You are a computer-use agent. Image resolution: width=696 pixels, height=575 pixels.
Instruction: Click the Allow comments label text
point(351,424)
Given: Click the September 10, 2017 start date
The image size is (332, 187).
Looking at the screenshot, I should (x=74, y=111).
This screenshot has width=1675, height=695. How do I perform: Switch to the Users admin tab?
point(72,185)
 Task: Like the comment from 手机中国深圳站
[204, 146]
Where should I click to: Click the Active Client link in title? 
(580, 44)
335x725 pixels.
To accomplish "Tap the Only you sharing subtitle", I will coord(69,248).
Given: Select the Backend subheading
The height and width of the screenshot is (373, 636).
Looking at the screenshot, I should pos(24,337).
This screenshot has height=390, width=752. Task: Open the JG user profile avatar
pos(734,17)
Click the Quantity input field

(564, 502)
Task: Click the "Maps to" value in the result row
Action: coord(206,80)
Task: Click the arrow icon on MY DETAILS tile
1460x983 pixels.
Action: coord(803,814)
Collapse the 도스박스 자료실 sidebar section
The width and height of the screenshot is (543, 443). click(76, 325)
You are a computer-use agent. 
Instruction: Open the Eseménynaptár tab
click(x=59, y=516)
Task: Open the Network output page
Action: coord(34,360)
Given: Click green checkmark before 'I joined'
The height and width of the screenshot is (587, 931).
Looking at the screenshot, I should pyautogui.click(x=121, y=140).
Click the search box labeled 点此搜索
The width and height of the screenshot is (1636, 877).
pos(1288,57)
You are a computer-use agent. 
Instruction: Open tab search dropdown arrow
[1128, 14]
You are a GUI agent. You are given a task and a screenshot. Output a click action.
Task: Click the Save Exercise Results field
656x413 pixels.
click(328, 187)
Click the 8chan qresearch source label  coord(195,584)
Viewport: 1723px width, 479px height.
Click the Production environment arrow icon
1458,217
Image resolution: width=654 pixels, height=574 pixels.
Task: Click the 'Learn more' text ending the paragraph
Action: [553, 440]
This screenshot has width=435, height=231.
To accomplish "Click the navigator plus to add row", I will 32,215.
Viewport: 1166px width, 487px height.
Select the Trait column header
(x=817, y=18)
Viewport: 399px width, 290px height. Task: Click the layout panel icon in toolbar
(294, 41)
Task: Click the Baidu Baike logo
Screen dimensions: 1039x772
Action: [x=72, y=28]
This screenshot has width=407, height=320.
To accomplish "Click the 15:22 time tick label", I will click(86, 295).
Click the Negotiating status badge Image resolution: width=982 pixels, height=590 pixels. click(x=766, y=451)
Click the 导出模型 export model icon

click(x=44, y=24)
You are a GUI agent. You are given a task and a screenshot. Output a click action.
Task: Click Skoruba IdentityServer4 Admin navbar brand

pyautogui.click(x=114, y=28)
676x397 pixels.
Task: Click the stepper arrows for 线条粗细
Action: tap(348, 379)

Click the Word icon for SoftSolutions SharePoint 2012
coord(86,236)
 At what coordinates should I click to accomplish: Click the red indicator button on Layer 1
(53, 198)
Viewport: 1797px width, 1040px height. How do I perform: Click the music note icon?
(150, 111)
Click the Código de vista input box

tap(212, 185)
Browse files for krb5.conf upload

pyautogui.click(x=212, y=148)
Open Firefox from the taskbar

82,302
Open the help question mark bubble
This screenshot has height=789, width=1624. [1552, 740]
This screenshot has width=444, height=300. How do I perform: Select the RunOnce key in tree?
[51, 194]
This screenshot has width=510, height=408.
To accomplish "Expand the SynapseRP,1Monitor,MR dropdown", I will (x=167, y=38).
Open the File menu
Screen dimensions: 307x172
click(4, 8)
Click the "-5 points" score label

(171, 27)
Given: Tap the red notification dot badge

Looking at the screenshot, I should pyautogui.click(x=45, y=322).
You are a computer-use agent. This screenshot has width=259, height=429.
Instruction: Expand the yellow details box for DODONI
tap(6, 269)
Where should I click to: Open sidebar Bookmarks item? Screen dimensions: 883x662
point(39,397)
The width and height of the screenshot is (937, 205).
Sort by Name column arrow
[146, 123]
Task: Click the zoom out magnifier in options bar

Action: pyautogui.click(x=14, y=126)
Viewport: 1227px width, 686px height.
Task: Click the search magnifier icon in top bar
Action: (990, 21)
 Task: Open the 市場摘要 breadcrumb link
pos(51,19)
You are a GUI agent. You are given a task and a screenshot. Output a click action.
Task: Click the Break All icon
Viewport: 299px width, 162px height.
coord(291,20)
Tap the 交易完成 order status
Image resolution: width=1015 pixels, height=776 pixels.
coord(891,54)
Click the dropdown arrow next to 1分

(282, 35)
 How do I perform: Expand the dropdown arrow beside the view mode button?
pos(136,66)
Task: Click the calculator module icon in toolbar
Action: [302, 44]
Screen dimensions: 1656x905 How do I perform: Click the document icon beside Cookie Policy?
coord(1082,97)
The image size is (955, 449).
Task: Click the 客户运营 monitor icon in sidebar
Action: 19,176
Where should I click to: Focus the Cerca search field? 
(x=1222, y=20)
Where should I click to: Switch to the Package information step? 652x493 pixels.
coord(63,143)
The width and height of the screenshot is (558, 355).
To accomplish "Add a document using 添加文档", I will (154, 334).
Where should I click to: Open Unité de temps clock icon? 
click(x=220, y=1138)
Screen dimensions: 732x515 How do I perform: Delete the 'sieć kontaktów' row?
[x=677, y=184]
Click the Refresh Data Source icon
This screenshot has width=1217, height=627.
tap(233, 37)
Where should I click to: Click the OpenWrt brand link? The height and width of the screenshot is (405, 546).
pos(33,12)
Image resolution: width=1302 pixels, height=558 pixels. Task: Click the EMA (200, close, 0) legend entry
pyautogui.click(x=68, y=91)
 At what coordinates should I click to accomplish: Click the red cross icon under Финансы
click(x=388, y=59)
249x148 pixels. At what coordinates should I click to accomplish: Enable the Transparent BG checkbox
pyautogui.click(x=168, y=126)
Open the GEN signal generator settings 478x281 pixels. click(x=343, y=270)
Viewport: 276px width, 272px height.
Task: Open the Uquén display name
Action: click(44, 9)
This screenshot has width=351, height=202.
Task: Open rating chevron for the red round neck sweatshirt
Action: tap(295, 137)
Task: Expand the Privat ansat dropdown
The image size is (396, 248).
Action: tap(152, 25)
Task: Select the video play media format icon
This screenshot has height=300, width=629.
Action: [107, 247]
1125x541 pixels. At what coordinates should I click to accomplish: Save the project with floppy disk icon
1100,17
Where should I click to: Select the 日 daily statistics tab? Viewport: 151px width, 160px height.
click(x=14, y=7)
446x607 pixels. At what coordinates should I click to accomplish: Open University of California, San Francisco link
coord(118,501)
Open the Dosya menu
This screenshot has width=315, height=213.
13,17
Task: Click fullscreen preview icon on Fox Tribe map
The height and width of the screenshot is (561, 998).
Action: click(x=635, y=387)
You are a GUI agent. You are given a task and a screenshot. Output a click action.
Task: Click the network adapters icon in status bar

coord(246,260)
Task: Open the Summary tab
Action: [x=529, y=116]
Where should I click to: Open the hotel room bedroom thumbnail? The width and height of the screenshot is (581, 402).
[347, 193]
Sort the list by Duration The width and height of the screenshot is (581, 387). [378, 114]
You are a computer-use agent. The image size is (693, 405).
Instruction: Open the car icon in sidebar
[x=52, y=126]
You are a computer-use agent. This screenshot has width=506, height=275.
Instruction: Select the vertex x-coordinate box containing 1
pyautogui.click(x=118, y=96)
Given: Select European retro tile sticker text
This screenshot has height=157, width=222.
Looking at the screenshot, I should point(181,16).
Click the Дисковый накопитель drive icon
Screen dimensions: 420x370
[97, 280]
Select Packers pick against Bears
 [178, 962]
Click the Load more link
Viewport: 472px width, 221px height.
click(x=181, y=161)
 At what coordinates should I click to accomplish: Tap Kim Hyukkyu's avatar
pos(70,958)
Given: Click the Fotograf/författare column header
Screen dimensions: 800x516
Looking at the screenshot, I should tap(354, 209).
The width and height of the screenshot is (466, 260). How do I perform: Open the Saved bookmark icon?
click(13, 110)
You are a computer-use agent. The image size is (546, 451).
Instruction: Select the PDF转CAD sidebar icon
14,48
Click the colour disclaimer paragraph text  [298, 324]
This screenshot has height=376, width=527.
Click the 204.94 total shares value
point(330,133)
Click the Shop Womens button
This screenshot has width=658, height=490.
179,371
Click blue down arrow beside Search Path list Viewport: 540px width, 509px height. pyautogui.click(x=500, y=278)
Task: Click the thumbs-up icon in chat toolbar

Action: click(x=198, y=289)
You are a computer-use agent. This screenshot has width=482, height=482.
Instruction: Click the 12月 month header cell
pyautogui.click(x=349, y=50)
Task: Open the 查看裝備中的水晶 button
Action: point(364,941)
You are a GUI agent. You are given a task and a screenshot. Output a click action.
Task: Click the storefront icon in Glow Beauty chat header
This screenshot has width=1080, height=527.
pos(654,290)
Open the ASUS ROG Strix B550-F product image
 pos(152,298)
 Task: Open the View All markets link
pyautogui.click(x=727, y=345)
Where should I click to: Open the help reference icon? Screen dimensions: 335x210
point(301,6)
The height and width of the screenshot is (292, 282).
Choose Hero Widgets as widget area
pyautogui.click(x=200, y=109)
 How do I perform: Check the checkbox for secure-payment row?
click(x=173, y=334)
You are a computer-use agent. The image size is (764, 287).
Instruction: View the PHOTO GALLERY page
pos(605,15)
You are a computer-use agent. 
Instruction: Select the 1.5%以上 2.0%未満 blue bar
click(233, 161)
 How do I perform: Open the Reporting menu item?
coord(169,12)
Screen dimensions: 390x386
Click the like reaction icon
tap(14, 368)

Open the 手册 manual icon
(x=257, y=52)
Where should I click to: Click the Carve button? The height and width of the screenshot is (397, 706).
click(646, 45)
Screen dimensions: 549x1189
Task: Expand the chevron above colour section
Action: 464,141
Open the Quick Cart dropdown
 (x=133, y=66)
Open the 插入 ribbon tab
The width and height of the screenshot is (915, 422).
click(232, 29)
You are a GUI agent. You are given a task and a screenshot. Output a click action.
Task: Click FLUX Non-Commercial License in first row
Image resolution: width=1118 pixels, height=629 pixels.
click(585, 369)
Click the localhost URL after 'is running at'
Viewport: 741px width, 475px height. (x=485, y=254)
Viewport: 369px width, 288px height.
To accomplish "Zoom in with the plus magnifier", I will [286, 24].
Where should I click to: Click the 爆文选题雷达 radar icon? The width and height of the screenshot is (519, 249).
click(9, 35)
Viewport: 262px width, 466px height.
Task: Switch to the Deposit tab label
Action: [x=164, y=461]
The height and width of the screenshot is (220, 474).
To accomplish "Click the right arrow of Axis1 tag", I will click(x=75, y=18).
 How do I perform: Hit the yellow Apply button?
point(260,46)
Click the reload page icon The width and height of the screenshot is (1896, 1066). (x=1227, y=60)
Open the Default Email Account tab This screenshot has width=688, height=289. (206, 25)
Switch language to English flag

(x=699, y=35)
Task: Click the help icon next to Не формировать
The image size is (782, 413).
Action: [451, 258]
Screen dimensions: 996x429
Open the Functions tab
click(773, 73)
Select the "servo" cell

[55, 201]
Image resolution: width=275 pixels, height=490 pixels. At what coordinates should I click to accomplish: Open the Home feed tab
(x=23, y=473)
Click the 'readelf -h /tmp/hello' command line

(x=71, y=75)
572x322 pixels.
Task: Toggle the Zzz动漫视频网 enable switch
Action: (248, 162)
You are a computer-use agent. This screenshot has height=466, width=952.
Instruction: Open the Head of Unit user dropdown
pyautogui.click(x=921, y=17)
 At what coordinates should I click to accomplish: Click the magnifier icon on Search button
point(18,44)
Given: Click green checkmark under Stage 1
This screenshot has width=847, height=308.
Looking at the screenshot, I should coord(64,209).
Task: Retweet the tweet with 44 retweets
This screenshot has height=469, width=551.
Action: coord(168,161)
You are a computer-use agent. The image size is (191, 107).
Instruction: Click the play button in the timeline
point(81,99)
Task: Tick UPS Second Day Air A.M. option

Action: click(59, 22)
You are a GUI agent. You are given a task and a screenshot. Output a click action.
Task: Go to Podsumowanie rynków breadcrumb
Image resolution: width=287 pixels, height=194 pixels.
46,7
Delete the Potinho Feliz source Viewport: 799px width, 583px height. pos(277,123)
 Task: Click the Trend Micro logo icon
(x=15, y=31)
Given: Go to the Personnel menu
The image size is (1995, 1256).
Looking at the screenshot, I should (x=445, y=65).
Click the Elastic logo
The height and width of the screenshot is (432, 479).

===============

Format everything from the row containing "Given: Go to the Personnel menu" down to the last of the rows above as a Markdown table with the columns No. and Entry, numbering each row and omitting blank lines.

| No. | Entry |
|---|---|
| 1 | Given: Go to the Personnel menu |
| 2 | The image size is (1995, 1256). |
| 3 | Looking at the screenshot, I should (x=445, y=65). |
| 4 | Click the Elastic logo |
| 5 | The height and width of the screenshot is (432, 479). |